Selling a business is often a complicated process. One complicating factor for any CEO or business owner is determining what to tell employees about the pending sale, as well as when and how much. Every large-scale plan to sell the business must address this part of the process, though strategies and tactics may differ, depending upon the circumstances.
Here are suggestions on how to handle this potentially delicate situation:
Keep it to yourself.
In the early negotiating stages, before any actual sale has been made, experts counsel business owners to keep the news to themselves. Sharing incomplete information will likely alarm, rather than reassure, your workforce.
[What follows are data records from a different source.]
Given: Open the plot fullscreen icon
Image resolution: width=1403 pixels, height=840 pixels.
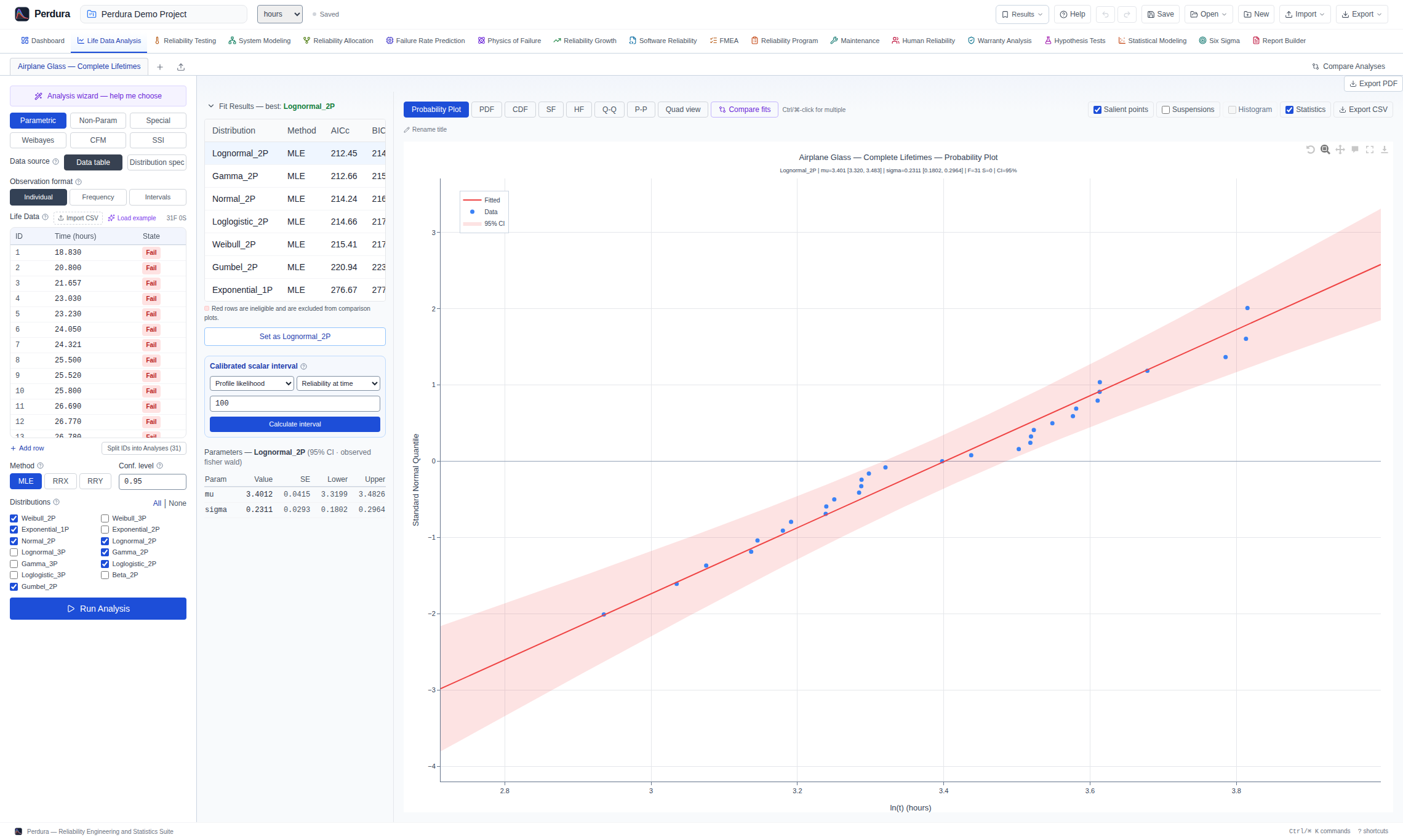Looking at the screenshot, I should click(x=1370, y=150).
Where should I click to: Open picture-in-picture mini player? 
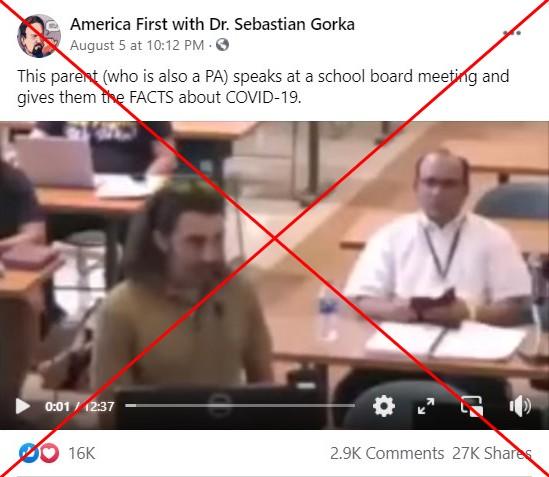point(472,406)
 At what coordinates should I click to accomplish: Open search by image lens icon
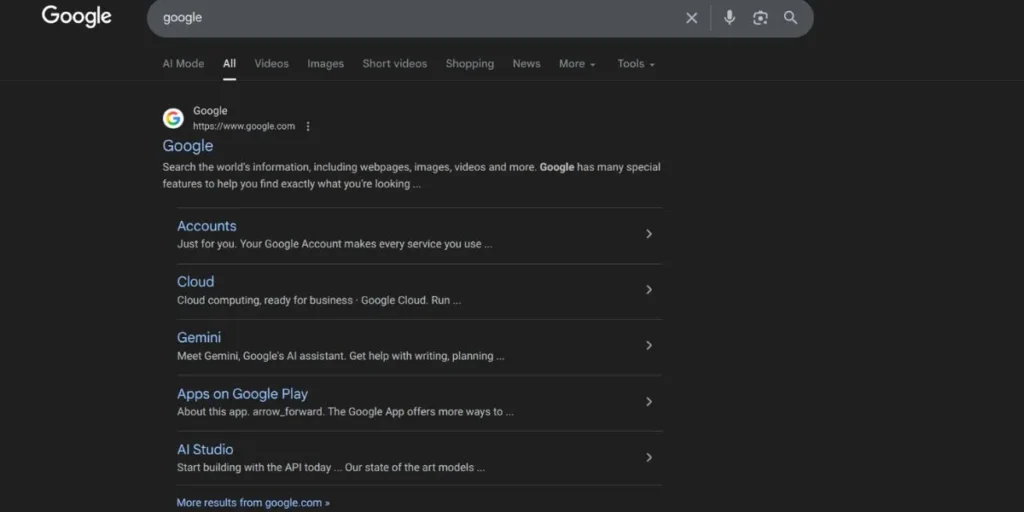click(x=760, y=18)

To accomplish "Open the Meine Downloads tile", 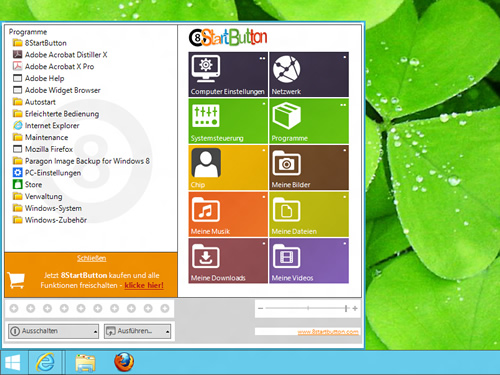I will [228, 261].
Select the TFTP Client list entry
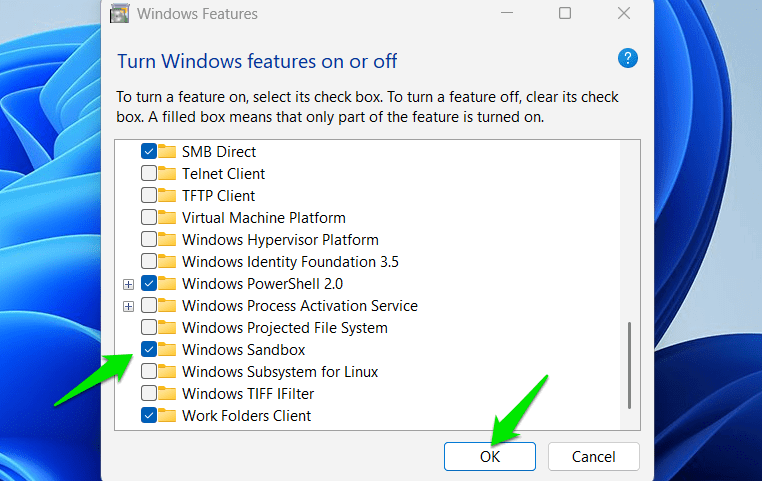 [218, 196]
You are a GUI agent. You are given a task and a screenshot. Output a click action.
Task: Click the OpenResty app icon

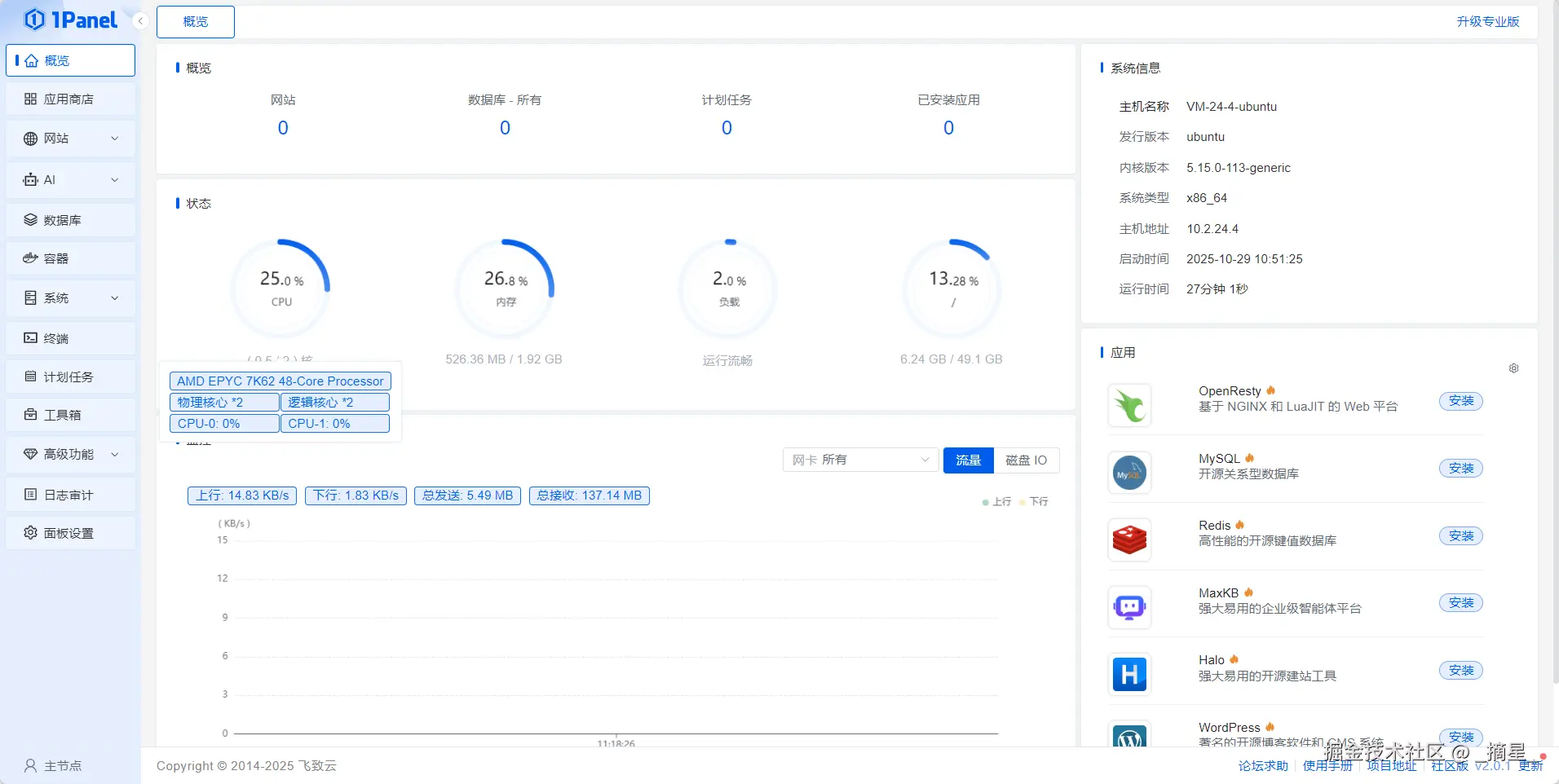pos(1129,405)
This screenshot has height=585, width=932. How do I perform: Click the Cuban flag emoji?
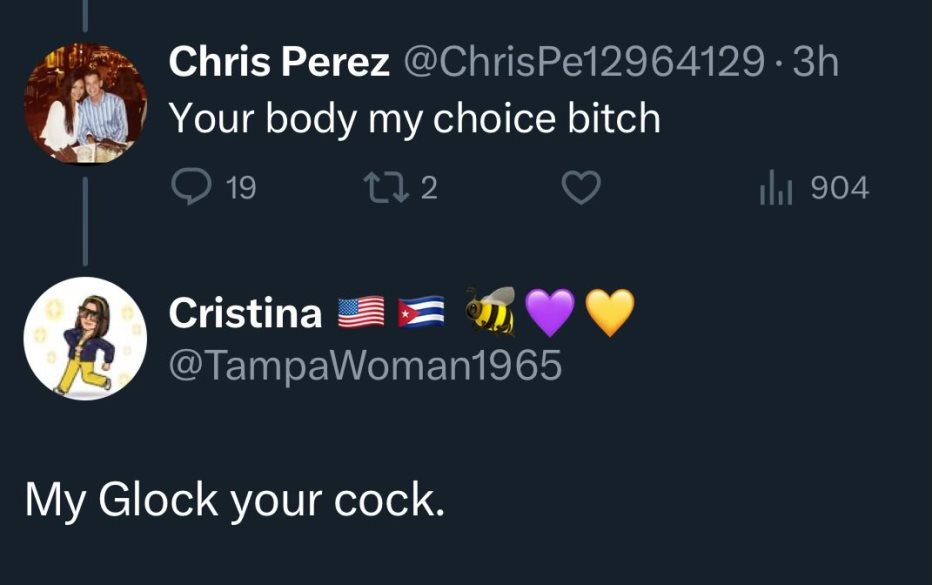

As Viking Mergers & Acquisitions notes, “Disclosing this information to your team too soon could also decrease the value of your business.” Why? Not only can this bombshell lead to “creating a panic” among employees, but “losing important members of your team can be damaging in valuing your business” and make it hard to locate “a suitable buyer to take over.”
Begin sharing the news selectively.
Some potential buyers insist upon retaining certain senior team members as part of sales negotiations. When this occurs, it can be time to share news of the sale with these senior employees and ask for a commitment to stay on in their current positions. (You should also ensure they remain silent about these talks.) It may be the right time to bring these select individuals together with the buyer so they can start building their own relationships.
Offer a clear announcement when the time is right.
After the transaction has been completed, it’s vital to offer a clear, easy-to-understand announcement to your workforce. Don’t let rumours spread in the absence of hard facts and data. Be ready to provide some written documentation for employee reference, as well as ongoing meetings and/or written communications.
Perhaps most importantly, refrain from making promises to employees you can’t keep. Remember, when the new owner takes over, “you will no longer have control over the company,” notes NFIB. You can hope “the new owner will honour any agreements you make to protect your employees’ jobs, but they’re not obligated” to do this, except to the extent that employees are protected under TUPE legislation with regard to their terms and conditions.
Explore the possibility of staying on.
In some situations, a CEO is invited by the new buyer to remain in their position at least during the transition period. Offering, for example, to stay on for four to six months can help team members feel better about the sale (and their own position within the newly reconfigured leadership team). If this is agreeable, let people know “you are still in control of the day-to-day operations and that their jobs are safe,” says AllBusiness.com. When the time does come to relinquish your post, “do it quickly and decisively.”
Celebrate the occasion with your team.
With the sale completed and the transition underway, it’s a good time to celebrate the occasion and demonstrate appreciation for all your team has done for the business. “Planning an award ceremony, party, or company outing, can be a great way” to do so, advises The Tennessee Valley Group. It also helps “put a positive spin on the company’s new ownership.”